The Essex Serpent(68)



‘It’s torn off one of his brass buttons,’ said Banks, tousling his daughter’s head, but no-one paid much attention: it was a miracle Cracknell had any buttons at all.

‘Our friend has passed away only because he was ill, and now he’s gone to glory,’ said Will, hoping this last was true: ‘He would have wandered out at night for air, or got lost and confused. It’s not the time to talk of snakes and monsters – has someone sent for the doctor? – thank you, yes: cover his face – let him rest in peace – isn’t it what we all hope for in the end?’

On the outskirts of the small crowd Francis Seaborne stood, now and then patting the pocket of his jacket where he’d put a shiny button on which an anchor was embossed. Someone had begun to cry, but Frankie had lost interest: he was looking out to the horizon, where blue clouds banked up all around. They were so like mountain ranges receding into mist he thought perhaps the village had been plucked up out of Essex and dropped, wholesale, into a foreign country.





Dear Cora – I saw this postcard and it called you to mind – do you like it?

I have your letter. Thank you. I will write again soon. Stella sends love.

As ever,

WILLIAM RANSOME

Philippians 1:3–11





Luke Garrett MD

c/o Royal Borough Teaching Hospital 23rd June Dear Rev Ransome,

I hope you are well. I write with regard to Mrs Ransome, whom

I have met twice. On both occasions I observed the following: a significantly raised temperature; heightened colour in the cheek; dilated pupils; a fast irregular heartbeat; and a rash on her forearms.

I believe her also to be suffering a small degree of delirium.

I would strongly advise you to bring Mrs Ransome to the Royal Borough hospital, where as you know I am employed. My colleague Dr David Butler has offered to examine her. He has considerable expertise in respiratory disease. With your permission I will attend. There are certain surgical procedures you may wish to consider.

An appointment is not necessary. You will be expected as soon as possible.

Yours sincerely,





LUKE GARRETT MD





Rev. William Ransome

The Lodge, Aldwinter

Essex

24th June

Dear Cora –

I hope you are well. I couldn’t write sooner, though I wanted to – something has happened: Cracknell has been taken.

Why do I put it like that? I knew he was ill: I sat with him the day before he died. He wanted me to read to him, but we couldn’t find a single book in the house, except my Bible, which of course he didn’t want. In the end I recited ‘Jabberwocky’. It made him laugh. ‘Snicker-snack!’ he said, and thought it very funny.

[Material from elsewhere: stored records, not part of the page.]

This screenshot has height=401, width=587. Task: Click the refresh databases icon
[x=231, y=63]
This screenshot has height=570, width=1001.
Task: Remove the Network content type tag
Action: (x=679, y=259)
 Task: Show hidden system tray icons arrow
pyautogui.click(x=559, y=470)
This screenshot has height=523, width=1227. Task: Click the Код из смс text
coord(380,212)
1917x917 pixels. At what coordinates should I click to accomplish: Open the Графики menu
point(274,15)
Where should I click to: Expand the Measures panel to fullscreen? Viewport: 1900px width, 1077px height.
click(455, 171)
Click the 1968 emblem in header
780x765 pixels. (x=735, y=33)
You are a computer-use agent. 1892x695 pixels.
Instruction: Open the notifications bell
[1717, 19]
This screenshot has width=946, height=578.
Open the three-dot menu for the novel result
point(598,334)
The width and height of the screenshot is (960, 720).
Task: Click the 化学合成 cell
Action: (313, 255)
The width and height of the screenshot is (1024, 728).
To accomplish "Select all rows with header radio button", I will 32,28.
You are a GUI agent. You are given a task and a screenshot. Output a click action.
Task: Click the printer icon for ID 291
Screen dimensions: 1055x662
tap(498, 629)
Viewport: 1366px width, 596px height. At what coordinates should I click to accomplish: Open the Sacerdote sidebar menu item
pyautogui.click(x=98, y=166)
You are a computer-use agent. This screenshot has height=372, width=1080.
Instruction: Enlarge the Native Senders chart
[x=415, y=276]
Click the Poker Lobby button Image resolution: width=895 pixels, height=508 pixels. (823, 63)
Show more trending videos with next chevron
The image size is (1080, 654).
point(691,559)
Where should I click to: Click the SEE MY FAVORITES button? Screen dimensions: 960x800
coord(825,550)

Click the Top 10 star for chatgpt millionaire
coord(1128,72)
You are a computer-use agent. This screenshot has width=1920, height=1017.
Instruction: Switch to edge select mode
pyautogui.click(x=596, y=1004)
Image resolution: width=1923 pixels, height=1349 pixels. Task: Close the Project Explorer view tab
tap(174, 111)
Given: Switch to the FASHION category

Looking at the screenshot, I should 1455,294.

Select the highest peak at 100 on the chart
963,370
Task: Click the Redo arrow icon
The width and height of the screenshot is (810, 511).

We found him on the marsh. The tide was coming in and had got as far as his boots. He seemed to have been looking up at something over him, though the coroner says there’s no foul play. He must have been there all night. Already it looks as if World’s End is sinking without him into the mud. Joanna has decided we have to keep Magog (or possibly Gog); she put a rope round its neck and walked it all the way home. It’s in the back garden eating Stella’s flowers. It’s looking at me now. I don’t like its slotted eyes.

Of course the villagers are in uproar: they’re keeping their children in. The night it happened they say there was a strange blue light in the sky – one woman (little Harriet’s mother, do you remember her?) kept saying the veil had been pierced, and I can’t get her out of the church. She’d get up in the pulpit, given half a chance. Imagine if she’d seen the Fata Morgana, as we did! Bedlam would have been the most we could hope for.

Someone’s been hanging horseshoes in Traitor’s Oak (probably Evansford, who is taking a lot of pleasure out of being afraid) and one of the farmers has burned his crops. I don’t know what to do. Are we under judgment? And if we are, what have we done and how can we atone for it? I accepted this flock, and tried to be a good shepherd, but something’s driving them over a cliff.

Your imp of a doctor wrote. By letter he’s a fine firm man: I could hardly refuse. We travel to London next week, though Stella looks better now than lately and sleeps the whole night through.

But all the same, I’m troubled. Dr Garrett showed me what he would do to infants and women if they let him, and it sickened me. Not the cuts and stitches, but how careless he is. He told me that if I believed in the immortal soul I’d have no more reverence for my own carcass than for that of a rabbit; we are all only passengers, he said. He told me that since he reverences science, since he worships the vessels and corpuscles and cells that make us up, it is I who am the barbarian!

Since you’ve been gone I’ve been reading like a student. I hope you don’t think I’m too proud to sift over my thoughts, to order them. What does Locke say? We are all short-sighted. I think more than ever I need glasses with lenses three inches thick.

I won’t accept that my faith is the faith of superstition. I suspect you despise me for it just a bit – and I know your doctor does! – and I almost wish I could deny it to please you. But it’s a faith of reason, not darkness: the Enlightenment did away with all that. If a reasoned creator set the stars in their place then we must be capable of understanding them – we must also be creatures of reason, of order!